La sfida del Meeting si colloca a questo livello della situazione contemporanea, ed è tanto radicale quanto entusiasmante: per una settimana offrire l’opportunità di ridestare un percorso di conoscenza non con spiegazioni astratte, ma attraverso l’incontro con persone che conoscono la realtà in modo diverso: «La testimonianza è la forma di comunicazione del vero» (J. Carrón).

 

Il Meeting - con le sue migliaia di partecipanti e le centinaia di relatori - è stato in questi anni la documentazione che il fattore della conoscenza è un imprevisto, cioè un incontro, che chiamiamo “avvenimento”. Il conoscere non nasce come processo deduttivo, ma dall’impatto con la realtà. Per questo anche quest’anno sono state invitate persone che possano parlare di conoscenza in termini esistenziali, utilizzando gli strumenti della loro professione: uomini di Chiesa, imprenditori, intellettuali, politici, giornalisti e artisti.

 

In particolare, tra la miriade di conferenze, ne segnaliamo due che saranno esplicitamente dedicate a un approfondimento del titolo 2009. Carmine Di Martino, filosofo dell’Università Statale di Milano, si interrogherà su che cosa significhi affermare la precedenza dell’avvenimento nel fenomeno della

conoscenza, dentro il contesto della riflessione filosofica contemporanea.

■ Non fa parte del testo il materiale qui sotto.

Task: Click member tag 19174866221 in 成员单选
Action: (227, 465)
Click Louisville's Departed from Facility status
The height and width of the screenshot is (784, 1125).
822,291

Don Julián Carrón parlerà di san Paolo e dell’avvenimento di una conoscenza nuova che gli ha sconvolto la vita.

 

Nel libro delle equipe con gli universitari di Comunione e Liberazione, Qui e ora (1984-1985), che sarà presentato l’ultimo giorno del Meeting, don Giussani sorprende il sorgere di una cultura nuova proprio nel vivere la realtà come avvenimento, secondo questo metodo: «L’impatto con la realtà, la risposta all’impatto della realtà, il rapporto con la realtà, quindi il generarsi dell’esperienza e lo svilupparsi della cultura, è giusto nella misura in cui tu parti dal di dentro dell’avvenimento che t’ha colto», dunque non da un discorso o da una filosofia astratta, ma da qualcosa che accade qui e ora.

 

Così speriamo che il Meeting dei trent’anni possa vedere compiersi l’augurio che don Giussani rivolse venticinque anni fa agli universitari come «l’affermarsi di una positività irresistibile. Quello che vince il mondo è un’altra cosa, non è né la nostra partecipazione alle ideologie, quindi non è la nostra cultura, e neanche sono le nostre opere, ma è l’affermarsi di una presenza che non ha peli sulla lingua, parla senza alcuna paura ed è insonne, costruisce opere “a tutta birra”. Ma il soggetto che si afferma non è la nostra capacità di opinione o la nostra capacità di espressione; queste sono trascinate dentro, trasportate, trasformate, convertite, convertite con e in quella Presenza».